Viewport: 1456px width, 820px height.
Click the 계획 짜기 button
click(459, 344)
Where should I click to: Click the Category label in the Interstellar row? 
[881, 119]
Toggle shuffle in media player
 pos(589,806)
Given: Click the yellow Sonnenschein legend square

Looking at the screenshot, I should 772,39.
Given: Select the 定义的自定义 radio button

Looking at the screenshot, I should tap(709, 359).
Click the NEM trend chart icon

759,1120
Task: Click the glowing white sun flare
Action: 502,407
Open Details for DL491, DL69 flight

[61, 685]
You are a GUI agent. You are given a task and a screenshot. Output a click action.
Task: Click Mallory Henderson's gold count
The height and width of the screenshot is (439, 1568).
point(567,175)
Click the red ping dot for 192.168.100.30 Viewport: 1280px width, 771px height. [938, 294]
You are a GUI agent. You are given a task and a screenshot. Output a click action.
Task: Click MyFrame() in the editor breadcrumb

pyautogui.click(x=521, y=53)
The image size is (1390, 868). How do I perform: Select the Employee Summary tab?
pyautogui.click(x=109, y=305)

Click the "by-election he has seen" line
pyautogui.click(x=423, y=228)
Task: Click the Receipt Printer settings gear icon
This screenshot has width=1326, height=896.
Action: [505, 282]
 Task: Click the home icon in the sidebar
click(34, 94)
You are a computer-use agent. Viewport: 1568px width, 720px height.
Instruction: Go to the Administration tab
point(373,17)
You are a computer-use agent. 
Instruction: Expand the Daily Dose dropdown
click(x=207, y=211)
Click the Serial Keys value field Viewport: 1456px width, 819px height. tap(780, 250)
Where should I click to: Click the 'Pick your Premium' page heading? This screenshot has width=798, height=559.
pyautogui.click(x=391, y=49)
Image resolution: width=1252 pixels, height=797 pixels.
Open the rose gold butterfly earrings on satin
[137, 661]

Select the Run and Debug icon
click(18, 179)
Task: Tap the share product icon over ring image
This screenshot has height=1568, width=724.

-- -- --

● EXERCISE PROMPT:
Swap every "Viewport" in the records above for "Window" and give all the records again, otherwise unchanged.

● TASK SOLUTION:
Window: 1456px width, 820px height.
Click the 계획 짜기 button
click(459, 344)
Where should I click to: Click the Category label in the Interstellar row? 
[881, 119]
Toggle shuffle in media player
 pos(589,806)
Given: Click the yellow Sonnenschein legend square

Looking at the screenshot, I should 772,39.
Given: Select the 定义的自定义 radio button

Looking at the screenshot, I should tap(709, 359).
Click the NEM trend chart icon

759,1120
Task: Click the glowing white sun flare
Action: 502,407
Open Details for DL491, DL69 flight

[61, 685]
You are a GUI agent. You are given a task and a screenshot. Output a click action.
Task: Click Mallory Henderson's gold count
The height and width of the screenshot is (439, 1568).
point(567,175)
Click the red ping dot for 192.168.100.30 Window: 1280px width, 771px height. [938, 294]
You are a GUI agent. You are given a task and a screenshot. Output a click action.
Task: Click MyFrame() in the editor breadcrumb

pyautogui.click(x=521, y=53)
The image size is (1390, 868). How do I perform: Select the Employee Summary tab?
pyautogui.click(x=109, y=305)

Click the "by-election he has seen" line
pyautogui.click(x=423, y=228)
Task: Click the Receipt Printer settings gear icon
This screenshot has width=1326, height=896.
Action: [505, 282]
 Task: Click the home icon in the sidebar
click(34, 94)
You are a computer-use agent. Window: 1568px width, 720px height.
Instruction: Go to the Administration tab
point(373,17)
You are a computer-use agent. 
Instruction: Expand the Daily Dose dropdown
click(x=207, y=211)
Click the Serial Keys value field Window: 1456px width, 819px height. tap(780, 250)
Where should I click to: Click the 'Pick your Premium' page heading? This screenshot has width=798, height=559.
pyautogui.click(x=391, y=49)
Image resolution: width=1252 pixels, height=797 pixels.
Open the rose gold butterfly earrings on satin
[137, 661]

Select the Run and Debug icon
click(18, 179)
Task: Tap the share product icon over ring image
This screenshot has height=1568, width=724.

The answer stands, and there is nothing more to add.